HONG KONG (REUTERS) – Asian share markets weakened sharply in late trading on Tuesday (Nov 30), giving up earlier gains as investors worried the Omicron variant will prove more resistant to vaccines and could cause more widespread global economic disruption.
The region’s trading followed a brighter lead from Wall Street on Monday which reacted positively to news from United States President Joe Biden that new lockdowns as a result of the variant were off the table for now.
Positive sentiment, though, was replaced swiftly with a sudden burst of risk aversion in most major asset markets across Asia after the head of drugmaker Moderna told the Financial Times that Covid-19 vaccines are unlikely to be as effective against the Omicron variant of the coronavirus as they have been against the Delta variant.
Moderna chief executive Stephane Bancel said he foresees a “material drop” in the effectiveness of current jabs against the new variant and warned it would take months before pharmaceutical companies can manufacture new variant-specific jabs at scale.
“It’s not good news, and it’s coming from someone who should know,” said Commonwealth Bank of Australia currency strategist Joe Capurso. “Markets have reacted in exactly the way you’d expect them to with Aussie and kiwi taking the brunt.”
Both the Australian and New Zealand dollars tumbled, with the Australian dollar at US$0.7112, near its lowest in a year.
MSCI’s broadest index of Asia-Pacific shares outside Japan was 0.45 per cent lower later on Tuesday after initially being up as much as 0.52 per cent.
“In the near term, there is a lot of uncertainty and the markets are starting to price in some level of risk,” said Mr Jack Siu, Credit Suisse’s chief investment officer for Greater China.
“Essentially the recovery should stay under way but we are in an environment of volatility.”
Singapore’s Straits Times Index slid sharply lower, down 1.38 per cent at 2.06pm.
In Australia, the S&P/ASX200 closed up 0.22 per cent after earlier being up 1.15 per cent.
Japan’s Nikkei retraced all of its 1.2 per cent gains notched earlier in the session and was down 1.14 per cent.
Hong Kong’s Hang Seng Index shed 2.19 per cent while China’s blue chip CSI 300 index was off 0.3 per cent.

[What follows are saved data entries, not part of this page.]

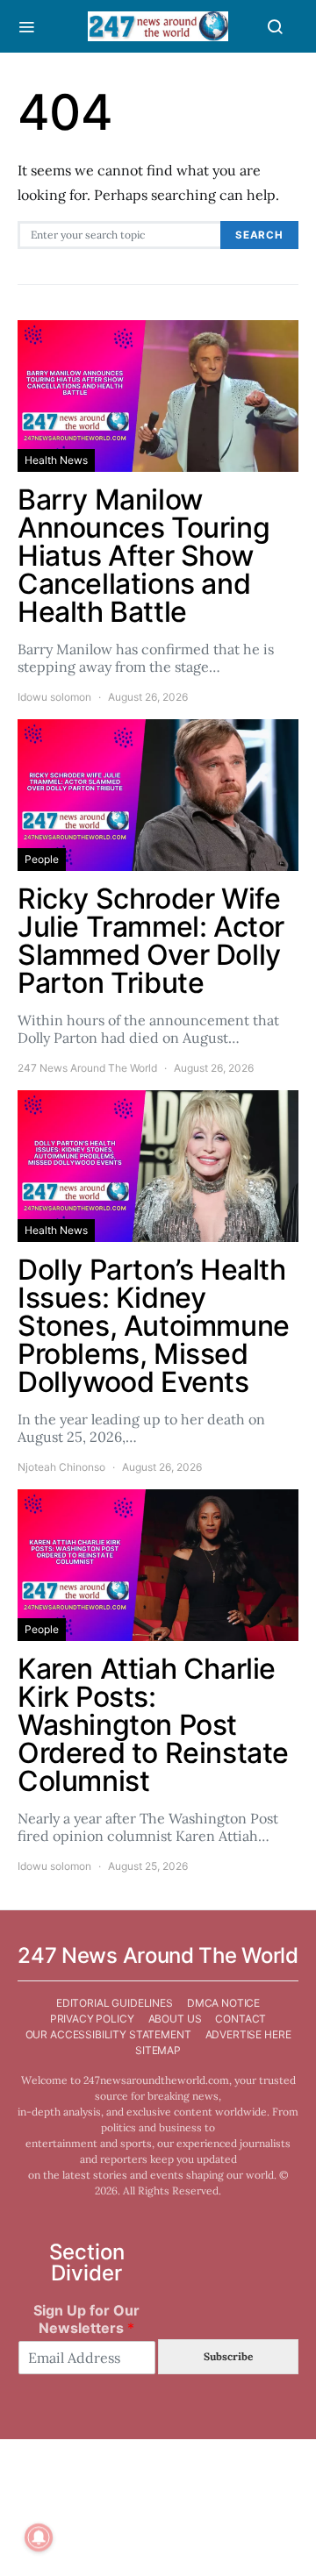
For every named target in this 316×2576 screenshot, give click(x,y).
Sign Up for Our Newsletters (86, 2319)
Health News (56, 460)
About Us (175, 2018)
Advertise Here (248, 2034)
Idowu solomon (54, 696)
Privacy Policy (92, 2018)
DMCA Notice (223, 2002)
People (42, 859)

Selling in Hong Kong was exacerbated by the Hang Seng falling below a strong technical support level of 24,000, according to analysts.
In early European trades, the pan-region Euro Stoxx 50 futures were down 0.63 per cent at 4,080, German Dax futures were down 0.43 per cent at 15,209, FTSE futures were down 0.43 per cent at 7,084.5. US stock futures, the S&P 500 e-minis , were down 0.53 per cent at 4,634.3.
“Investors are still trying to digest what the new variant could mean in terms of of any policy response… will there be new restrictions, lockdowns and any impact for monetary policy,” said Mr Alex Wolf, JP Morgan Private Bank’s head of investment strategy for Asia.
Activity in China’s services sector grew at a slightly slower pace in November, official data showed on Tuesday, as the sector took a hit from fresh lockdown measures as the authorities raced to contain the latest outbreak.
The official non-manufacturing Purchasing Managers’ Index (PMI) fell to 52.3 in November, from 52.4 in October, data from the National Bureau of Statistics (NBS) showed.
Some investors are still cautious about the impact Omicron could have in disrupting trade, travel and economic activity.
“There are so many unknowns about Omicron and the market has been jumping at shadows,” said Mr James Rosenberg, a Sydney-based financial adviser at EL&C Baillieu said.
“After such a strong run and with elevated valuations, the market will always be susceptible to the odd shakeout on news that could bring risk.”
Tuesday’s volatility came after the Dow Jones Industrial Average on Monday rose 236.6 points, or 0.68 per cent, to 35,135.94, the S&P 500 gained 60.65 points, or 1.32 per cent, to 4,655.27 and the Nasdaq Composite added 291.18 points, or 1.88 per cent, to 15,782.83.
In Asian trading, the yield on benchmark 10-year Treasury notes was at 1.4987 per cent compared with its US close of 1.529 per cent on Monday.
The two-year yield, which rises with traders’ expectations of higher Fed fund rates, touched 0.5039 per cent compared with a US close of 0.51 per cent.
Safe-haven gold ticked higher in Asian trade to be US$1,793.46 per ounce after weakening in the US session on the back of the stronger equities markets.
US crude dipped 1.93 per cent to US$68.6 a barrel. Brent crude fell to US$72.04 per barrel.